Milton dies November 9 or 10 and is buried in St. Giles, Cripplegate.

MINUTES OF THE LIFE OF MR. JOHN MILTON

John Aubrey

There are several seventeenth-century Milton biographers, including the anonymous biographer (most likely Milton’s friend Cyriack Skinner), the Oxford historian Anthony à Wood, Milton’s nephew and former student Edward Phillips, and the deist John Toland. One can find their works in Helen Darbishire’s The Early Lives of Milton (1932), which attributes the anonymous biography to Edward Phillips’s brother, John. We choose to print the biographical notes gathered by the antiquarian John Aubrey, which are notable for their author’s extraordinary attention to personal details and efforts to verify his information by consulting those who knew Milton well, including the poet’s widow, his brother, and some of his friends.

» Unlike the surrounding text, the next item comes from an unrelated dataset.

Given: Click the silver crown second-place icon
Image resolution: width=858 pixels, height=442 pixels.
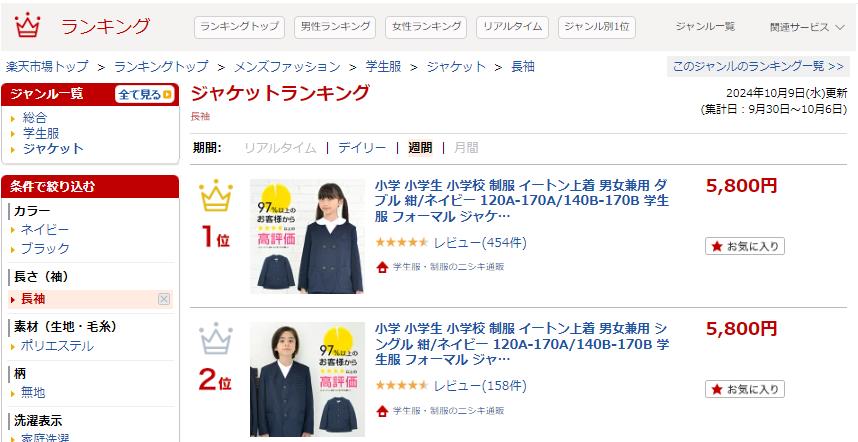Looking at the screenshot, I should (x=216, y=339).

Aubrey’s manuscript notes are loosely organized, partly chronologically and partly by the person interviewed. Our text follows the chronologically arranged version established by Andrew Clark (2:62–72). Those wanting to identify the sources of individual comments may consult Clark’s edition or Darbishire’s. We have reproduced Clark’s interpolated headings, but we have in some places made different choices in our inclusions and exclusions. We have also modernized the text, changing punctuation and spelling. Aubrey’s notes are peppered with ellipses, where he leaves blanks to be filled in should further information appear. Bracketed ellipses in our text indicate places where we omit material found in Clark’s edition; otherwise the ellipses are Aubrey’s.

[HIS PARENTAGE]

His mother was a Bradshaw.

Mr. John Milton was of an Oxfordshire family.

His grandfather, …, (a Roman Catholic), of Holton, in Oxfordshire, near Shotover.

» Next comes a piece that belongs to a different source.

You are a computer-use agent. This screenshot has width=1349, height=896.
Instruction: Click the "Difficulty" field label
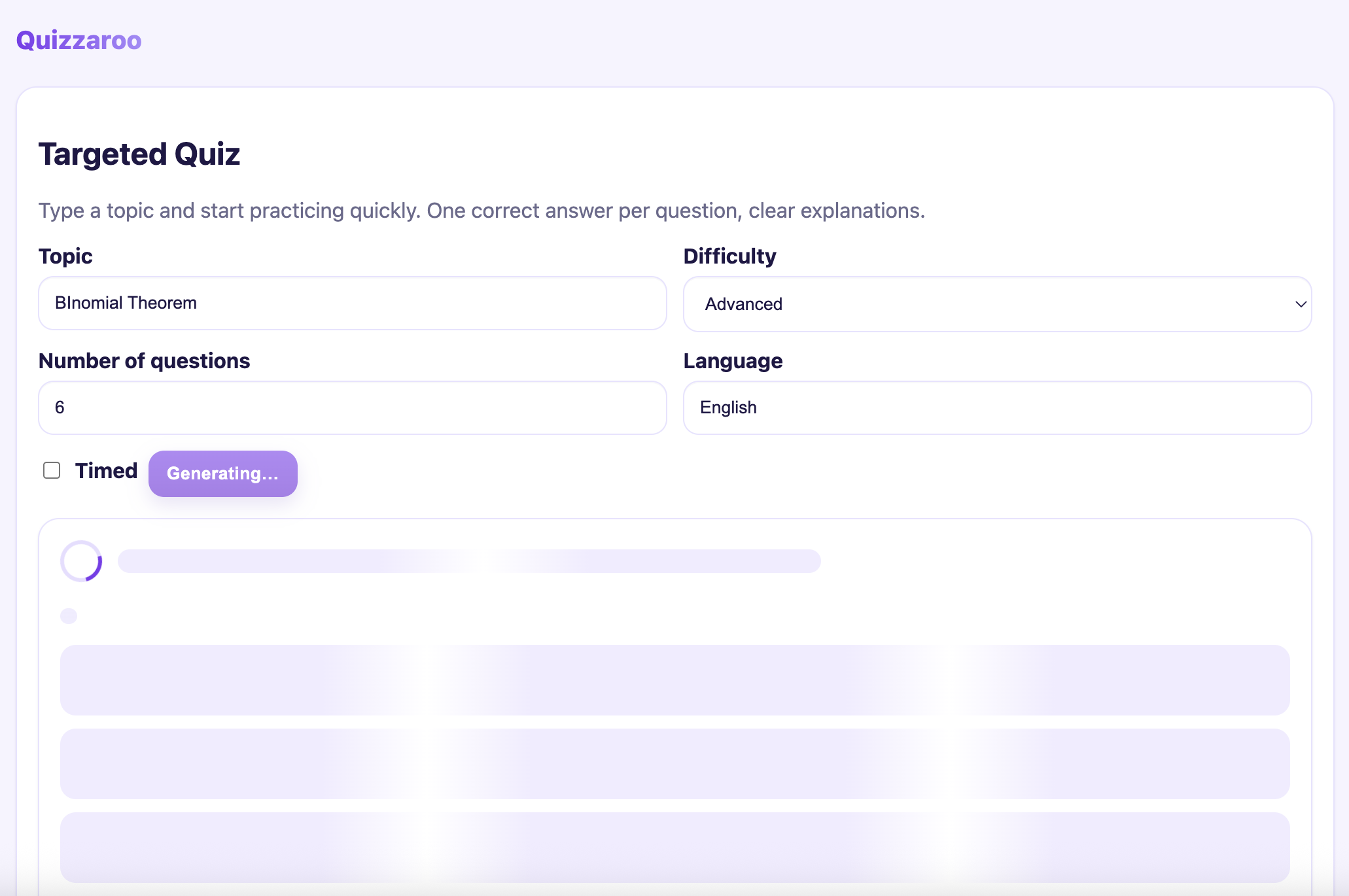(x=729, y=256)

His father was brought up in the University of Oxon, at Christ Church, and his grandfather disinherited him because he kept not to the Catholic religion (he found a Bible in English in his chamber). So thereupon he came to London, and became a scrivener (brought up by a friend of his; was not an apprentice) and got a plentiful estate by it, and left it off many years before he died. He was an ingenious man; delighted in music; composed many songs now in print, especially that of Oriana.1

I have been told that the father composed a song of fourscore parts for the Landgrave of Hesse, for which [his] highness sent a medal of gold, or a noble present. He died about 1647; buried in Cripplegate church, from his house in the Barbican.

[HIS BIRTH]

His son John was born in Bread Street, in London, at the Spread Eagle, which was his house (he had also in that street another house, the Rose, and other houses in other places).

He was born Anno Domini … the … day of …, about … o’clock in the …

(John Milton was born the 9th of December, 1608, die Veneris,2 half an hour after 6 in the morning.)

[HIS PRECOCITY]

Anno Domini 1619, he was ten years old, as by his picture; and was then a poet.

[SCHOOL, COLLEGE, AND TRAVEL]

His schoolmaster then was a Puritan, in Essex, who cut his hair short.

He went to school to old Mr. Gill, at Paul’s School. Went at his own charge only to Christ’s College in Cambridge at fifteen, where he stayed eight years at least. Then he traveled into France and Italy (had Sir H. Wotton’s commendatory letters). At Geneva he contracted a great friendship with the learned Dr. Diodati of Geneva (vide his poems). He was acquainted with Sir Henry Wotton, ambassador at Venice, who delighted in his company. He was several years <Quaere, how many? Resp., two years> beyond sea, and returned to England just upon the breaking out of the civil wars.

From his brother, Christopher Milton: When he went to school, when he was very young, he studied very hard and sat up very late, commonly till twelve or one o’clock at night, and his father ordered the maid to sit up for him; and in those years (10) composed many copies of verses which might well become a riper age. And was a very hard student in the university, and performed all his exercises there with very good applause. His first tutor there was Mr. Chapell; from whom receiving some unkindness <whipped him>; he was afterwards (though it seemed contrary to the rules of the college) transferred to the tuition of one Mr. Tovell,3 who died parson of Lutterworth.

He went to travel about the year 1638 and was abroad about a year’s space, chiefly in Italy.

[RETURN TO ENGLAND]

Immediately after his return he took a lodging at Mr. Russell’s, a tailor, in St. Bride’s churchyard, and took into his tuition his [Milton’s] sister’s two sons, Edward and John Phillips, the first 10, the other 9 years of age; and in a year’s time made them capable of interpreting a Latin author at sight, etc., and within three years they went through the best of Latin and Greek poets: Lucretius and Manilius <and with him the use of the globes and some rudiments of arithmetic and geometry> of the Latins; Hesiod, Aratus, Dionysius Afer, Oppian, Apollonii Argonautica, and Quintus Calaber. Cato, Varro, and Columella De re rustica were the very first authors they learned. As he was severe on the one hand, so he was most familiar and free in his conversation to those to whom most sour in his way of education.